All eyes on Bristol Briony
Bjork lookalike (or was it Michael McIntyre?) Briony Williams ran Manon closest for Star Baker and can consider herself unlucky to miss out.
Her Apple Cider Empire Biscuits were a hit and she was runner-up in the Wagon Wheel technical. If her colourful Bristol Biscuit Selfie hadn't lacked a punch of flavour, she might just have stolen the first week glory from under Manon’s Gallic nose.
Who else stood out among this year’s batch? Well, we liked the look of two of the Yorkshire contingent (more on them in the moment), plus dapper Bollywood baker Anthony Amourdou, full-time dad Dan Beasley-Harding and 29-year-old Ruby Bhogal who won the series' first technical round. Good bakes.
Yorkshire strengthened its supremacy
There’s been talk of a Yorkshire takeover of this year’s tent, with four of the 12 bakers hailing from God’s own county. The entire quartet also did well enough to survive the notoriously nerve-racking first week, meaning the Yorkshire ratio has already crept up from 33 per cent to 36 per cent.

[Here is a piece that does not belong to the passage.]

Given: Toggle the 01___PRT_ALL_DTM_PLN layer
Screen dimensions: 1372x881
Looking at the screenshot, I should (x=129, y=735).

This year’s oldest baker, Karen Wright - aka “Dame Edna meets Su Pollard” - was warm, funny and baked solidly enough. Civil servant-cum-DJ Luke Thompson was full of character, while his Las Vegas showstopper was bright if underdone.
Most promising were the Asian pair of mental-health specialist Kim-Joy and nuclear physicist Rahul Mandal, both of whom combined likeable quirkiness with bold ideas and baking flair. ‘Appen they could go far, lad.
They're still mocking Prue’s Twitter gaffe
Bake Off has always been able to laugh at itself and proved as much, right from the start of this ninth series. Toksvig and Fielding opened with a Back to the Future skit, poking fun at judge Prue Leith - who in her debut series, accidentally revealed the winner on Twitter prior to broadcast.
It was, the pair joked, an event even more catastrophic than Donald Trump winning a peace prize or One Direction getting back together. Quick! To the DeLorean! Come to think of it, petrolhead Paul Hollywood probably owns one.
But she won the first style war of the series
As the show’s four stars renewed their fashion rivalry, everyone appeared to have had a freshen-up between series. Fielding was now sporting a quiff with rockabilly sideburns, while his triple-print shirt resembled an over-designed bathroom wall, complete with tiling.
Toksvig was also looking bouncy and freshly coiffed, with a jolly star-print blouse. Hollywood, meanwhile, opted out of the whole race by sporting one of his trademark navy shirts (brings out his baby blues, you see).
The coast was left clear for Prue Leith to swoop in and steal the sartorial show in an orange smock, blue thick-rimmed specs and spiky statement necklace. Well played, Prue. Game on for next week.
First week’s theme took the Biscuit
Now we’ve got used to Bake Off being on a new channel, the producers felt in a position to shake up other aspects of the show. We've opened with Cake Week for all eight previous series but here they threw viewers a crunchy curveball. Instead, Biscuit Week was there to greet us. But don't worry - cakes are top of the agenda next week with some chocolate delights on the menu.
Welcome back, Bake Off
From the infectious giggles to the contestant camaraderie, from the workbench mishaps to the mouthwatering creations - the Great British Bake Off’s return is always a welcome sign that autumn TV schedules are upon us. And after a fallow summer’s viewing, boy, it feels good to have it back.